In the entries below, find the line containing "Image resolution: width=1539". Write out that line and all lines after it, exactly, and nothing else.
╭─ Supplied material
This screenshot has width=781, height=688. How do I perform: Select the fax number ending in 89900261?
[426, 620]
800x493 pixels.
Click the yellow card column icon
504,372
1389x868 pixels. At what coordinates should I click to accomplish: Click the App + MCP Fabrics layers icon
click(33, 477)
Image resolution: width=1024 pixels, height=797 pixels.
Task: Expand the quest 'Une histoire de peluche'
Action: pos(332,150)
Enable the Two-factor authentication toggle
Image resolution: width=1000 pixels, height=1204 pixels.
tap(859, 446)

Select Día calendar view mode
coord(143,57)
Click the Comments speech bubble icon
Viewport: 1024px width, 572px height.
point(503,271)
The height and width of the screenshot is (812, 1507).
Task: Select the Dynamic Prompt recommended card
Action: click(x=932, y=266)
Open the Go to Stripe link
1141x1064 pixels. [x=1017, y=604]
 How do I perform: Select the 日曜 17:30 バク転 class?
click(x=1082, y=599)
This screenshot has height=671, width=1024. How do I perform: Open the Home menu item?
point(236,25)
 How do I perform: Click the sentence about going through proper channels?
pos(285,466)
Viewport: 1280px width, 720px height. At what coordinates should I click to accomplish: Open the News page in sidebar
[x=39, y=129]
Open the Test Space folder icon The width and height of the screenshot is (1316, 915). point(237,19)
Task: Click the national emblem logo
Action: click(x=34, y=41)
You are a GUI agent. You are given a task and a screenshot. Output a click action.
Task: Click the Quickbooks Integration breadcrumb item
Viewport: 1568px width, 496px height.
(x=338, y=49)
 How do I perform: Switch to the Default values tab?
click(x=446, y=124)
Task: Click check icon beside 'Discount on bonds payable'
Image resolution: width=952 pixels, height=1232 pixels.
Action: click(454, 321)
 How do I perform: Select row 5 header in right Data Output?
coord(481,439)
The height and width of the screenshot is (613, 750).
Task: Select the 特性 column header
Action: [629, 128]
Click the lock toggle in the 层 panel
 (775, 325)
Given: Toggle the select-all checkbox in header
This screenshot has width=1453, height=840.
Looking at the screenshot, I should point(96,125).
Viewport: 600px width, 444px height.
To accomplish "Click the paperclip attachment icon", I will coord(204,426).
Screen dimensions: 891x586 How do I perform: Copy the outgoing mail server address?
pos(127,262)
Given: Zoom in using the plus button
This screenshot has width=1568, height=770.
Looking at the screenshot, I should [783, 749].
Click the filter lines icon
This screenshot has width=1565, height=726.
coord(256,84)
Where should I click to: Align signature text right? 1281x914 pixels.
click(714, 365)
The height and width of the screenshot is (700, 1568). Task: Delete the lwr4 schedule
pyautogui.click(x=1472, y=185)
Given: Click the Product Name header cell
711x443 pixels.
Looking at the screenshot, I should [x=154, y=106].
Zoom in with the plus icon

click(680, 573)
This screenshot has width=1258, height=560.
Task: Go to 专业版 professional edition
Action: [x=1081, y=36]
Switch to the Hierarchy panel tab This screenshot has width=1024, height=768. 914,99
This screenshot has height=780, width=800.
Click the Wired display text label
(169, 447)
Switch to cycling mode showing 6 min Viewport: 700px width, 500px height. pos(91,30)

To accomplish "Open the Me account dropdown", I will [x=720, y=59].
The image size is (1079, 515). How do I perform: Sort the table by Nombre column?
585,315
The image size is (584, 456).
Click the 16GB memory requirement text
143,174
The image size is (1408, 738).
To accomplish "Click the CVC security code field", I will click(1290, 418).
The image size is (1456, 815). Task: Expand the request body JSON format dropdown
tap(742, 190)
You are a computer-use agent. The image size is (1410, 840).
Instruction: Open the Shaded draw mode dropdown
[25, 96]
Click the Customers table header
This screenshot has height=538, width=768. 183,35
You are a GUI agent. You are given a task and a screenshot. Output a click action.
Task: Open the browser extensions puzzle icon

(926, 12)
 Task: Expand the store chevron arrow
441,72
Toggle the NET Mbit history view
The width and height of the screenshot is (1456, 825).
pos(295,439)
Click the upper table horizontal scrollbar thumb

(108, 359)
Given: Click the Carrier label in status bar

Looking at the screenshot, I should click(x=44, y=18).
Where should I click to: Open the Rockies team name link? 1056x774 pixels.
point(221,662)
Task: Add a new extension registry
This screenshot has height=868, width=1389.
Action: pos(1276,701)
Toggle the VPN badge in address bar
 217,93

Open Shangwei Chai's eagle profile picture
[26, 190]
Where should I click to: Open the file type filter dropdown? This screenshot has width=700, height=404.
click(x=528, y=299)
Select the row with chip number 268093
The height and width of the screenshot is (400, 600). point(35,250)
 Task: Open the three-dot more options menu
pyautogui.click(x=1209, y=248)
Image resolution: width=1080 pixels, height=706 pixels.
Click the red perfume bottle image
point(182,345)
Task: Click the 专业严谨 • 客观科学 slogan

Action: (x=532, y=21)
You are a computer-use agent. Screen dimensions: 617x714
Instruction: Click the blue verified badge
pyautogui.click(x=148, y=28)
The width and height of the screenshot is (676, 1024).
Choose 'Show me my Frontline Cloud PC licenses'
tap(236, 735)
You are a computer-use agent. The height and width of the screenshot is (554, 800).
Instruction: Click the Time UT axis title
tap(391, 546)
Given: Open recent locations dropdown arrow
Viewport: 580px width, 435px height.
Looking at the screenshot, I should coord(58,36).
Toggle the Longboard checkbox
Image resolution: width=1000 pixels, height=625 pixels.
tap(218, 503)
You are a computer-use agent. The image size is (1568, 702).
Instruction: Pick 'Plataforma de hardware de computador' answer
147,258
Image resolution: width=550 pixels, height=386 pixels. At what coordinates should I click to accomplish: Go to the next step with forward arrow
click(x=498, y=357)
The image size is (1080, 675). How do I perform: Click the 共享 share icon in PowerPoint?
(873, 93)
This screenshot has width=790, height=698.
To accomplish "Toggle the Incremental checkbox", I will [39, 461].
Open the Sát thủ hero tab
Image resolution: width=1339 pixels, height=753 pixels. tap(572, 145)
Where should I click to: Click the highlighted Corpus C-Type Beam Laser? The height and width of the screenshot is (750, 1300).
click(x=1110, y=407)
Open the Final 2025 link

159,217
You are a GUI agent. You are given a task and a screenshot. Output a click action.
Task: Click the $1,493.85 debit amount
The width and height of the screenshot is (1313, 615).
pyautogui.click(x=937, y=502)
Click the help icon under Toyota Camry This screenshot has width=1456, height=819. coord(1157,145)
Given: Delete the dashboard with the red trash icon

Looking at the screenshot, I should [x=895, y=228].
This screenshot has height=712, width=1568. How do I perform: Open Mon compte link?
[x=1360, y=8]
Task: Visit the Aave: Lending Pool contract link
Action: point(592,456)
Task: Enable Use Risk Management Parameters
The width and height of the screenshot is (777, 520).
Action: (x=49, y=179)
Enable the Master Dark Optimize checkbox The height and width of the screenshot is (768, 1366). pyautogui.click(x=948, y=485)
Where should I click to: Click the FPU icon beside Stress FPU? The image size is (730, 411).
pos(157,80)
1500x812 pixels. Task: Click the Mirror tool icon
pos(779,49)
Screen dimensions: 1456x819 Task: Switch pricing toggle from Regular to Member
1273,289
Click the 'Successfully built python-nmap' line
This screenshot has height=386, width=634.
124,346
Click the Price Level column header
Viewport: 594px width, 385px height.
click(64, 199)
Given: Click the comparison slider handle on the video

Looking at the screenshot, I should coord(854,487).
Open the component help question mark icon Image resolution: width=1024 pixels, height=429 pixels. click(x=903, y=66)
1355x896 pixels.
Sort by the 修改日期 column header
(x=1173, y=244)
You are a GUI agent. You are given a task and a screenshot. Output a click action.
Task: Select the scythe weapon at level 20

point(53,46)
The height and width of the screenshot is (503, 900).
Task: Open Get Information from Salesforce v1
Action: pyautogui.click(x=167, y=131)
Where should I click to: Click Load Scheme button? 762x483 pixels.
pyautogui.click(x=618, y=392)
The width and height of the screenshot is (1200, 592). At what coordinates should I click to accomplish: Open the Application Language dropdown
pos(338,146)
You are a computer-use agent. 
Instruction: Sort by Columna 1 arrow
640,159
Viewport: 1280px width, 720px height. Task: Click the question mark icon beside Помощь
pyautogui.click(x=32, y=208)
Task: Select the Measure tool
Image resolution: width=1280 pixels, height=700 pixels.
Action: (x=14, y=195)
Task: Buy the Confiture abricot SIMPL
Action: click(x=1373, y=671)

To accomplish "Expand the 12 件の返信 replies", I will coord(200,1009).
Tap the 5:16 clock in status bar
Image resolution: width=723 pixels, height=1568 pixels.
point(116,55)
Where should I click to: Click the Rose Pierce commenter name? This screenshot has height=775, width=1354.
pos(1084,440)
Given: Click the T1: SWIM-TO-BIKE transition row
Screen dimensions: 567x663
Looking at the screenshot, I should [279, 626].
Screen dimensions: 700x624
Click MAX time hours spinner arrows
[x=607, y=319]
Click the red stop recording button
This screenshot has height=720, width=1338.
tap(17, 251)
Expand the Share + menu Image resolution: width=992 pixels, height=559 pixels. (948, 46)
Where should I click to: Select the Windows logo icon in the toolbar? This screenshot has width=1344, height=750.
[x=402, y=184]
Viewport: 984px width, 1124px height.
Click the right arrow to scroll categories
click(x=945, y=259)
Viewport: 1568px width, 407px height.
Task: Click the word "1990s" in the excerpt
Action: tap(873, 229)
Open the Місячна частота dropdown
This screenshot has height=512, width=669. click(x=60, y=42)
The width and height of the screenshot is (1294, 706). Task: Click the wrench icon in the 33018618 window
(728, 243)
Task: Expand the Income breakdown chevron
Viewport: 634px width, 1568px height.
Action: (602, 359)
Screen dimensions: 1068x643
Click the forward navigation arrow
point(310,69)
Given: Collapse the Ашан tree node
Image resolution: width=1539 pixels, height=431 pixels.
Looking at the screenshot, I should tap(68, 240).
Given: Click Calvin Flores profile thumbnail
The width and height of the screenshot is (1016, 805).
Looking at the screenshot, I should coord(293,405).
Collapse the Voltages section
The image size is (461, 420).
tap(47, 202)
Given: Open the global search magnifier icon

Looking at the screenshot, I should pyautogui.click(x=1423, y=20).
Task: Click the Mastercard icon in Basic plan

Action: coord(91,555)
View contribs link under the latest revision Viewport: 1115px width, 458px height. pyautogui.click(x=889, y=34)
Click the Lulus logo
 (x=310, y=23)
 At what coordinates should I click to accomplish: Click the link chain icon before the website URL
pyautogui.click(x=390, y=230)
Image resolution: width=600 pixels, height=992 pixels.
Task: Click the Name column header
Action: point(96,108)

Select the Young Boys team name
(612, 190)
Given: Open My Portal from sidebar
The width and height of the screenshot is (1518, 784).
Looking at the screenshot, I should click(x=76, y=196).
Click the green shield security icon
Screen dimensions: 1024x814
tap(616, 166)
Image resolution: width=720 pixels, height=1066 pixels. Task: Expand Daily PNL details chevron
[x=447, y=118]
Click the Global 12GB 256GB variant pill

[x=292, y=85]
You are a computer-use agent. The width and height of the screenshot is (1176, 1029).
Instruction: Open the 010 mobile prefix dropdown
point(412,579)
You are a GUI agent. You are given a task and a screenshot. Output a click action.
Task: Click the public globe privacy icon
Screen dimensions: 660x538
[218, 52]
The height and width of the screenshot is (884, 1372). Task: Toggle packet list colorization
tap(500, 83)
╰─
### Output for this exercise
Image resolution: width=1539 pixels, height=431 pixels.
Looking at the screenshot, I should tap(68, 240).
Given: Click Calvin Flores profile thumbnail
The width and height of the screenshot is (1016, 805).
Looking at the screenshot, I should coord(293,405).
Collapse the Voltages section
The image size is (461, 420).
tap(47, 202)
Given: Open the global search magnifier icon

Looking at the screenshot, I should pyautogui.click(x=1423, y=20).
Task: Click the Mastercard icon in Basic plan

Action: coord(91,555)
View contribs link under the latest revision Viewport: 1115px width, 458px height. pyautogui.click(x=889, y=34)
Click the Lulus logo
 (x=310, y=23)
 At what coordinates should I click to accomplish: Click the link chain icon before the website URL
pyautogui.click(x=390, y=230)
Image resolution: width=600 pixels, height=992 pixels.
Task: Click the Name column header
Action: point(96,108)

Select the Young Boys team name
(612, 190)
Given: Open My Portal from sidebar
The width and height of the screenshot is (1518, 784).
Looking at the screenshot, I should click(x=76, y=196).
Click the green shield security icon
Screen dimensions: 1024x814
tap(616, 166)
Image resolution: width=720 pixels, height=1066 pixels. Task: Expand Daily PNL details chevron
[x=447, y=118]
Click the Global 12GB 256GB variant pill

[x=292, y=85]
You are a computer-use agent. The width and height of the screenshot is (1176, 1029).
Instruction: Open the 010 mobile prefix dropdown
point(412,579)
You are a GUI agent. You are given a task and a screenshot. Output a click action.
Task: Click the public globe privacy icon
Screen dimensions: 660x538
[218, 52]
The height and width of the screenshot is (884, 1372). Task: Toggle packet list colorization
tap(500, 83)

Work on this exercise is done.